═════ Texte retenu ═════
Cet indice, mis au point par le politicologue américain Michael Gallagher, s’obtient en faisant la somme des écarts d’un résultat strictement proportionnel enregistrés par chacun des partis en lice lors d’une élection donnée. Le fait que ces écarts soient positifs ou négatifs n’importe pas puisque dans ce calcul c’est leur valeur absolue qui est prise en considération.
Cet indice est révélateur puisqu’il permet de constater que le scrutin majoritaire uninominal à un tour se classe au 6e rang sur 7 sous l’aspect de la proportionnalité parmi les principales familles de modes de scrutin. Mais le dernier au classement est le scrutin majoritaire uninominal à deux tours, tel qu’appliqué en France, qu’envisage actuellement le PQ dans ses propositions pour faire de la politique autrement.
Au premier rang se trouve le scrutin de listes de type scandinave où tous les députés sont élus à la proportionnelle. C’est un système semblable que le premier ministre René Lévesque avait proposé en 1984 en l’assortissant d’un caractère régional pour donner suite à la recommandation d’une commission d’étude mise sur pied par l’Assemblée nationale qui avait consulté la population. Malheureusement cette proposition a été torpillée par le caucus des députés péquistes dont la plupart se sont ralliés au slogan « La souveraineté avant la démocratie ».
Au deuxième rang se classe le système mixte (majoritaire-proportionnel) de type allemand avec correction complète des écarts. Au troisième rang se trouve le système mixte de type écossais à correction incomplète des écarts mais à finalité proportionnelle. C’est un mode de scrutin de ce type que le gouvernement Charest a proposé dans un avant-projet de loi déposé en 2004 mais qu’il a enterré par la suite. L’instauration d’une version améliorée de ce système est maintenant préconisée par Québec solidaire et par le Mouvement pour une démocratie nouvelle qui l’ont doté d’un caractère régional adapté au contexte québécois. Cette dernière a reçu l’appui de plus de 80% des quelque 2000 participants à une commission parlementaire tenue en 2006 puis a été validée dans une étude du Directeur général des élections du Québec en 2007.
Au quatrième rang se trouve le vote unique transférable (VUT) à l’irlandaise. Au cinquième rang se classent les pays dotés d’un système mixte à finalité majoritaire comme la Russie et le Japon. Puis arrive le scrutin majoritaire à un tour en vigueur au Royaume Uni, aux États Unis et au Canada et, en queue de liste, le système majoritaire à deux tours proposé par le PQ.
Négation du pluralisme politique
Comme l’a fait remarquer le chroniqueur Jean-Claude Leclerc, la proposition sur la table vise l’élection d’un gouvernement majoritaire du Parti québécois au risque d’éliminer de l’Assemblée nationale les souverainistes de Québec solidaire et d’Option nationale. C’est là une négation flagrante du pluralisme politique et l’illustration de la façon dont le PQ entend procéder pour faire la souveraineté si jamais il prenait le pouvoir. Il est surprenant que le député Bernard Drainville parraine cette proposition qui entre en contradiction avec le document qu’il a publié cet été. Drôle de façon en effet de changer la politique !
═════
» **Tâche 1**:
Répondez brièvement, d'après le texte sur les modes de scrutin :
(a) Qui a mis au point l'indice décrit ?
(b) En quelle année René Lévesque a-t-il proposé un système semblable au scrutin de listes de type scandinave ?
(c) Quel mode de scrutin se classe au quatrième rang ?
» **Tâche 2**: Selon le texte sur les modes de scrutin, pourquoi le signe, positif ou négatif, des écarts ne compte-t-il pas dans le calcul de l'indice ?
La liste ci-dessous ne joue aucun rôle ici.
═════ Entrées de données ═════
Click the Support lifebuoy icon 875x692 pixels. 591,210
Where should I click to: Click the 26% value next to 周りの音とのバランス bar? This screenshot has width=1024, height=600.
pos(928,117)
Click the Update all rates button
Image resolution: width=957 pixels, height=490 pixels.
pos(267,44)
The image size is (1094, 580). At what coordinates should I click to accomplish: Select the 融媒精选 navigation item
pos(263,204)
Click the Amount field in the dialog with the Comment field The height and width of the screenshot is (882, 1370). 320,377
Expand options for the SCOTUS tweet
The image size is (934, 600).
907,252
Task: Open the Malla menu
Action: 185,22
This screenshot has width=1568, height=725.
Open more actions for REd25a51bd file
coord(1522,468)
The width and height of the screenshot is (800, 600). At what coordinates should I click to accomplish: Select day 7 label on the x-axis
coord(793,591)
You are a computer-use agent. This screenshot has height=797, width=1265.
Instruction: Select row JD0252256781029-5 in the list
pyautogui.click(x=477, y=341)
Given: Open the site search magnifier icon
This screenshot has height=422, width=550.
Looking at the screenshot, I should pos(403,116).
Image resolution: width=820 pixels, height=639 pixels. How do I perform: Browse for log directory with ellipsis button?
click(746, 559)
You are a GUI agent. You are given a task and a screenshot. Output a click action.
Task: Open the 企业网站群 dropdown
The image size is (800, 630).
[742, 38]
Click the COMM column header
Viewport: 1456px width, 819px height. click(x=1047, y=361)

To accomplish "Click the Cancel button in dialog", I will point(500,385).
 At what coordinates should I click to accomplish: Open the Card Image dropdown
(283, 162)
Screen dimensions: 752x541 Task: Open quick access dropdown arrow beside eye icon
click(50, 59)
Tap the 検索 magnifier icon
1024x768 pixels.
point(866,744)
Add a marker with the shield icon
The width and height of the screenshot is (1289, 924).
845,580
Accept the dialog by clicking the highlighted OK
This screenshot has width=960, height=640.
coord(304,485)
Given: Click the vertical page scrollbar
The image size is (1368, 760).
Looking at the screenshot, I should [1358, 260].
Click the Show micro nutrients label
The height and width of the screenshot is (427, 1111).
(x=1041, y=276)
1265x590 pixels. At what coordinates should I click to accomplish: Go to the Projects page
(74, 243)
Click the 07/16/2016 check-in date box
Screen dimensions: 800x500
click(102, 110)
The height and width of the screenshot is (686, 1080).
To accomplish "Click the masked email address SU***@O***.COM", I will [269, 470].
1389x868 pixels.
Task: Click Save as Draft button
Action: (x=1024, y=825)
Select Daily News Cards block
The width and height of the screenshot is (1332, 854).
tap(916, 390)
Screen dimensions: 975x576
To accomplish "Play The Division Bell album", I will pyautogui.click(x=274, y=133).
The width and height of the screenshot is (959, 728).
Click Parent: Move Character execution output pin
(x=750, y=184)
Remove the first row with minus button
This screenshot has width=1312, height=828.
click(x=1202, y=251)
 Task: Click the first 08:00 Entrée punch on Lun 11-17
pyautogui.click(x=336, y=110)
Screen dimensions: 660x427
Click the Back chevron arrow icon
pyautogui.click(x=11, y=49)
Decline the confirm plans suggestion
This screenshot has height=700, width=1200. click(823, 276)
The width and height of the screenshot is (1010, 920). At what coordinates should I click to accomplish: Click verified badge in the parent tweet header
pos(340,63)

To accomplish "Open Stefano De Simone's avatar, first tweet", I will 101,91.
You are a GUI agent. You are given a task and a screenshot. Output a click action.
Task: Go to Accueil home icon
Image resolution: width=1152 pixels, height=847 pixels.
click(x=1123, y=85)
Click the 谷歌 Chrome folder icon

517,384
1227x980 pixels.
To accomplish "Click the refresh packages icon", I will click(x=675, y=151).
═════
» **Solution 1**:
(a) Le politicologue américain Michael Gallagher.
(b) En 1984.
(c) Le vote unique transférable (VUT) à l'irlandaise.

» **Solution 2**: Le signe des écarts ne compte pas, parce que le calcul prend en considération leur valeur absolue. L'indice s'obtient en additionnant, pour chaque parti en lice, son écart par rapport à un résultat strictement proportionnel.